LLM recommendation bias gives famous brands an edge

Shopping search used to be a shelf: ranked links, star ratings, ads, filters, and your own patience. Now the shelf talks. That makes the person who builds the shelf more powerful, and it makes the copy you feed into it more dangerous.

LLM recommendation bias is now measurable enough to plan around: Chu and Hou found well known skincare brands were recommended 100 percent of the time when products had identical specs.

A new paper, submitted to arXiv on June 16, 2026, tests how large language models recommend consumer products when brand reputation, ratings, and marketing language collide. The primary keyword is LLM recommendation bias, and the key number is brutal: 100 percent recommendation share for the incumbent under equal product specs. The paper tests three commercial models, GPT-4o-mini, Claude Sonnet, and Gemini 3 Flash, mostly in skincare, a category where buyers often cannot judge quality before purchase.

This matters because AI shopping is leaving the demo stage. OpenAI says ChatGPT can show product options with images, product details, and purchase links when a query suggests shopping intent. Google said in May 2025 that AI Mode was being built for shopping from inspiration through buying. Adobe’s January 2025 survey found that one in five consumers used generative AI for product discovery at least once per week.

The headline read is simple. If you sell a product, your brand page is becoming model input. If you run a marketplace, your recommender is becoming a competition regulator. If you build an AI assistant, you now own a slice of the consumer decision stack whether you wanted that job or not.

What did the paper actually test in LLM recommendations?

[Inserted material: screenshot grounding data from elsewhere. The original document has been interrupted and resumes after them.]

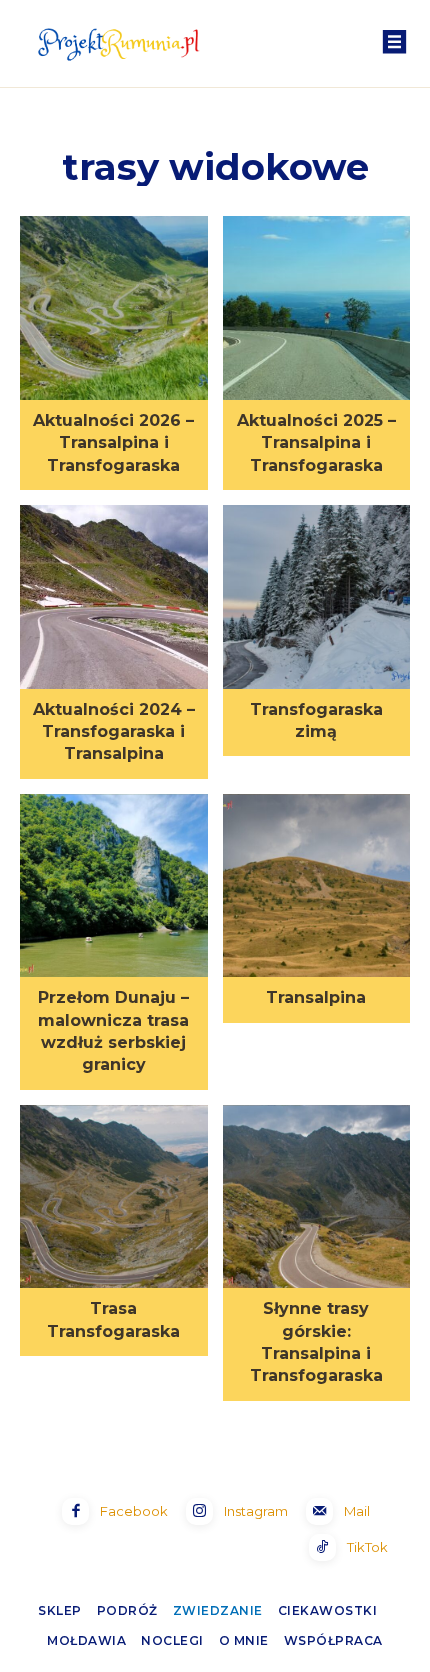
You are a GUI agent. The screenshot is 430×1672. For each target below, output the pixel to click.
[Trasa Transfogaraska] (114, 1199)
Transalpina (316, 997)
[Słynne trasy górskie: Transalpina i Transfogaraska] (317, 1199)
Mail (357, 1511)
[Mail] (319, 1511)
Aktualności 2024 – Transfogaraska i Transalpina (114, 732)
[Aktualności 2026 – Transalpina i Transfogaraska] (114, 310)
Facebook (134, 1511)
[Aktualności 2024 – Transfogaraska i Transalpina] (114, 599)
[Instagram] (199, 1511)
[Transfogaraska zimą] (317, 599)
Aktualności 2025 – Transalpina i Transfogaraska (316, 443)
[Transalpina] (317, 888)
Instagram (256, 1511)
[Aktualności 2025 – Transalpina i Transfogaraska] (317, 310)
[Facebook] (75, 1511)
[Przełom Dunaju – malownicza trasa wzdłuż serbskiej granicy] (114, 888)
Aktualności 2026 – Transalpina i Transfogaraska (113, 443)
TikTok (367, 1547)
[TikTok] (322, 1547)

Chu and Hou call the first result a “Conditional Monopoly,” and their abstract says well known brands were recommended 100 percent of the time with an Incumbent Advantage Index of 10.0 when all products had the same specifications. That is the part marketers will screenshot. The more useful part is the condition: the monopoly disappeared when a competitor gained less than a 0.1 star rating advantage.

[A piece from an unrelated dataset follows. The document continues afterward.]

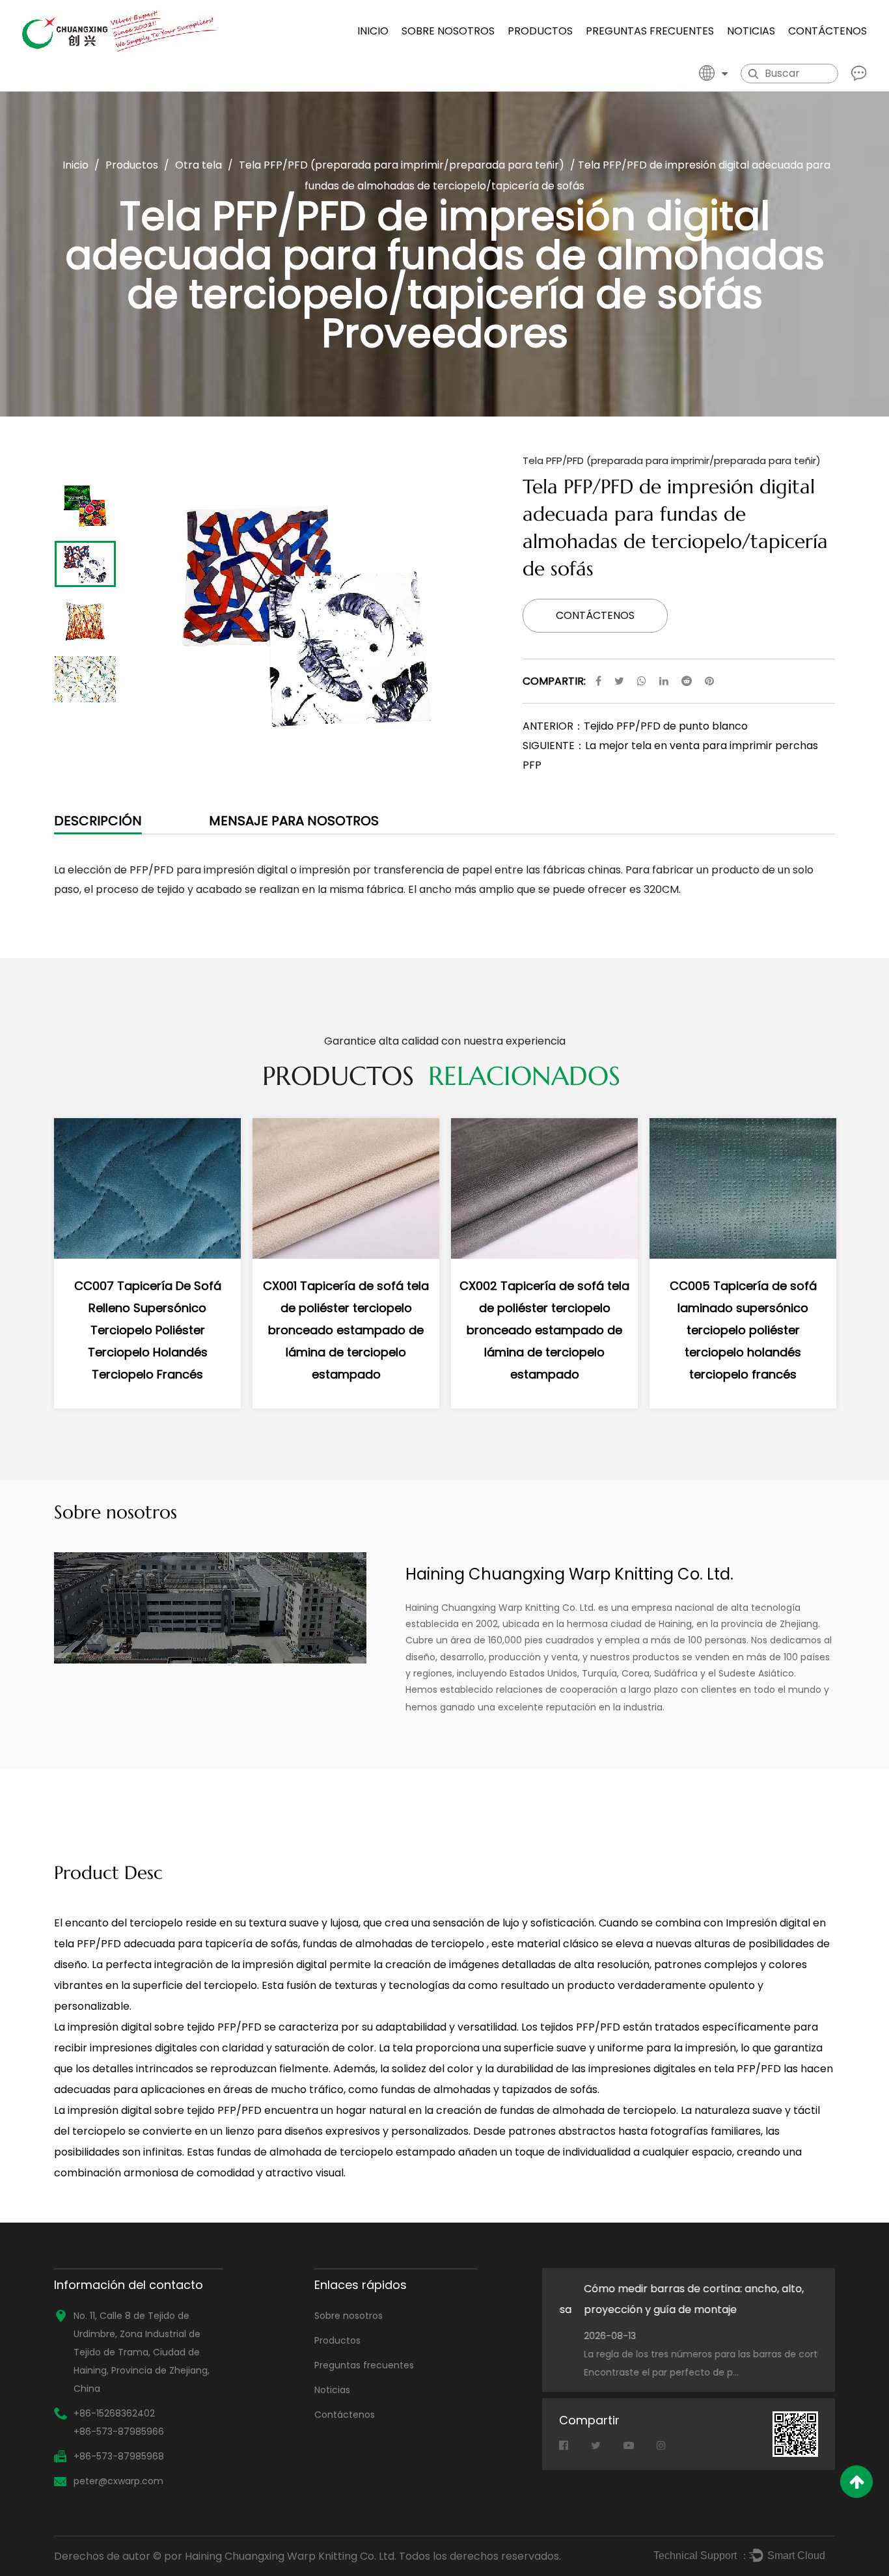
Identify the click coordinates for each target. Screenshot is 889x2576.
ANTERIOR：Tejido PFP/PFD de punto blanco (635, 726)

That second number changes the interpretation. The models did favor the familiar brand, but they did not treat brand as destiny. They behaved like systems that use brand as a proxy when other signals tie, then drop it quickly when a cleaner quality signal appears. For a builder, that is the difference between a rigged game and a brittle heuristic.

The authors then tested what happens when product descriptions use authority style marketing language. Their abstract says fabricated clinical evidence claims broke the incumbent monopoly at a Bias Surplus Value of plus 0.17 rating points. Put plainly: a small rating edge from reputation could be offset by language that made the challenger sound more evidence backed, even when the clinical claims were fabricated in the experiment.

The third experiment is the one that should worry every growth team. The paper says that in multi brand GEO competition, the payoff proxy fell from plus 0.802 to plus 0.007 when all brands adopted the same optimization strategy. It also says non participating brands received zero recommendations in the tests.

The chart below shows that collapse. The useful story is not the exact payoff formula, which is the authors’ proxy. The useful story is the shape: optimization works when few people do it, then becomes table stakes when everyone piles in.

Source: Chu and Hou, arXiv 2606.17443. The GEO payoff proxy falls from 0.802 when one brand optimizes to 0.007 when all brands optimize. Data Today benchmark.

This matches the older GEO literature more than the SEO analogy most people reach for. The first paper to formalize generative engine optimization described GEO as a black box framework for improving source visibility in generative engine responses. Chu and Hou move the problem from “can a page get cited?” to “can a brand steer a recommendation?” That is a more expensive question because it touches revenue, product trust, and consumer law at once.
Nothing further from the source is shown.